Somalia

Overview

A map of Somalia showing its cities and borders with Djibouti, Ethiopia and Kenya.Devastating protracted dry spells over the last 25 years, unprecedented drought spanning the last four rainy seasons and ongoing conflict have severely aggravated vulnerability in Somalia, and humanitarian needs continue to rise. Along with the goal of scaling up recovery and development action in Somalia, the Government and its partners have committed to strengthening synergies between humanitarian and development action, in line with the New Way of Working. They have developed four collective outcomes to strengthen coherence and complementarity between humanitarian and development efforts, and to ultimately reduce needs and vulnerabilities. 

Collective outcomes

  • Food insecurity: By 2022, the number of people in acute food insecurity decreases by 84 per cent, with Global Acute Malnutrition (GAM) rates reduced by 5 per cent and sustained below the emergency threshold.
  • Durable solutions: Risk and vulnerability reduced and resilience of internally displaced persons, refugee returnees and host communities strengthened in order to reach durable solutions for 100,000 displaced households by 2022.
  • Basic social services: Number of vulnerable people with equitable access to inclusive basic social services increases by 27 per cent by 2022.
  • Climate-induced hazards: Proportion of population affected by climate-induced hazards (drought and flood) reduces by 25 per cent by 2022.

Where do we stand?

In January 2018, the humanitarian and development communities in Somalia agreed on four collective outcomes to ensure alignment and complementarity between the Humanitarian Response Plan and the Recovery and national Resilience Framework (RRF).

Some of the broad steps taken:

  • Formation of a technical group to agree on realistic and measurable collective outcomes

  • Identification of outcomes based on Humanitarian Needs Overview and Drought Impact Needs Assessment

  • Specifying the scope of each outcome, as well as targets and indicators

  • Agreement on the scope of each outcome by HCT and UNCT and presentation to Government

Lessons learned

Collective outcomes need to be articulated at the earliest stage in order to drive any subsequent planning process. Wherever possible, informed by a truly joint analysis, collective outcomes should become the driver and determinant factor for how programmes are designed, funded and implemented over a period of 3-5 years.

It is important to identify the key actors and relevant coordination forums (on both the humanitarian and development side) as early as possible. In Somalia, the process is being undertaken via the Humanitarian Country Team and national development coordination mechanism (Somalia Development and Reconstruction Facility – SDRF) which bring together all the key actors. Two pillar working groups from the SDRF were identified as being relevant for this exercise: the Resilience Pillar and the Social & Human Development Pillar.

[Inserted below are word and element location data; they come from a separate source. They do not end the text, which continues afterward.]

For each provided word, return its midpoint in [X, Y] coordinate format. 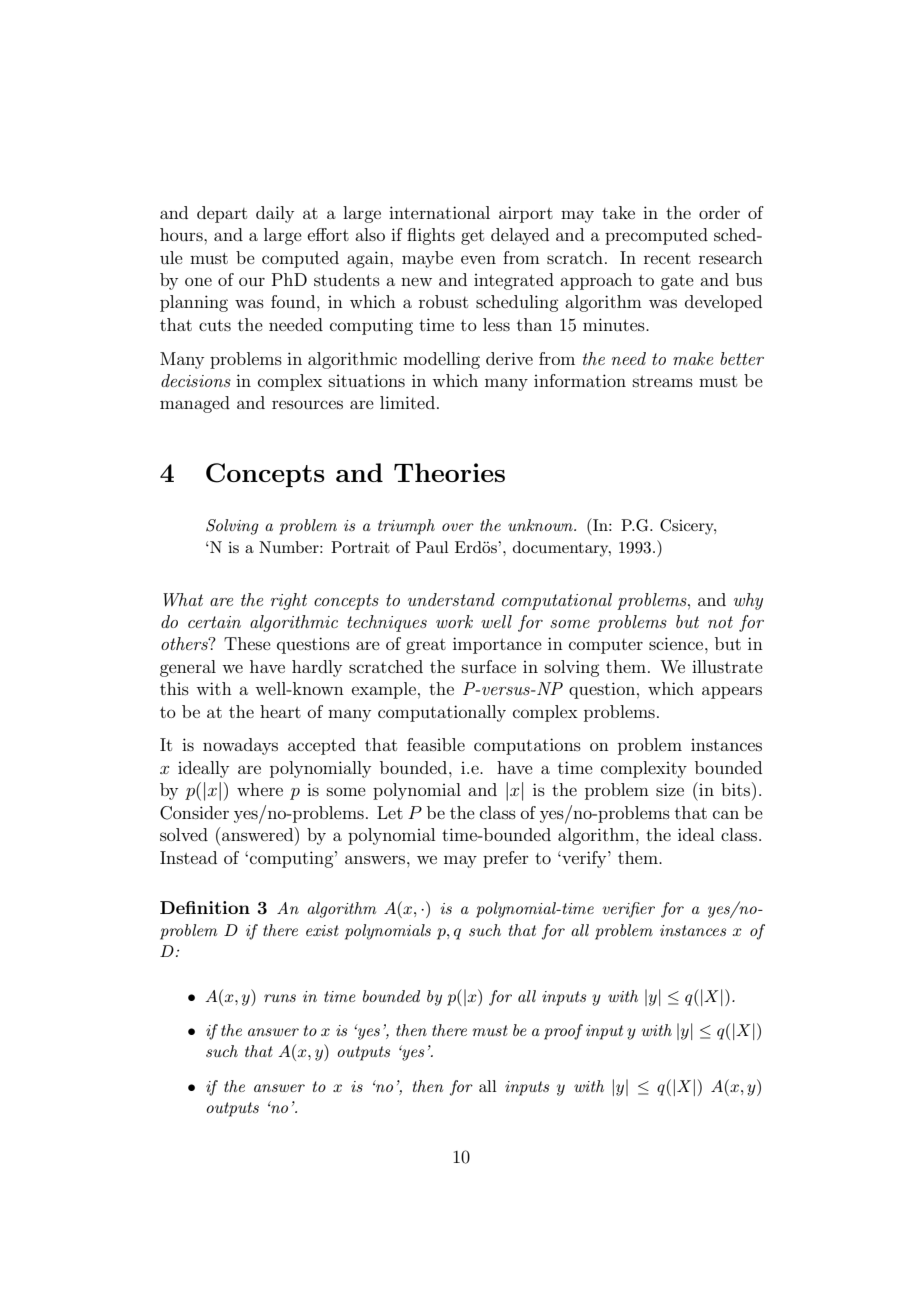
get [472, 237]
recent [667, 258]
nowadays [240, 746]
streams [663, 381]
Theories [449, 472]
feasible [436, 744]
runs [280, 998]
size [670, 789]
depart [222, 214]
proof [563, 1032]
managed [195, 404]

Collective outcomes should not become yet another process or strategy. Instead, collective outcomes provide a ‘joined-up’ or common objective between humanitarian and development actors, to which other strategies can contribute. A small group of representatives should provide the initial thinking around the outcomes to focus the discussions and allow for a light process, which should build as much as possible on existing data, information and processes. 

  

Durable Solutions Initiative for IDPs

While new displacement takes place every year, the large majority of Somali IDPs are in protracted displacement. Launched by the DSRSG/RC/HC, the Durable Solutions Initiative is an area-based, multi-sectoral, multi-stakeholder, rights and needs based approach involving humanitarian and development partners under the leadership of the Government to address the needs of all displaced and displacement affected communities, including IDPs, refugee returnees and host communities.

(Source: Breaking the Impasse: Reducing protracted internal displacement as a collective outcome, OCHA, 2017).

Graphic showing that 2.1 million people of 12.3 million people in Somalia are internally displaced (as of May 2018).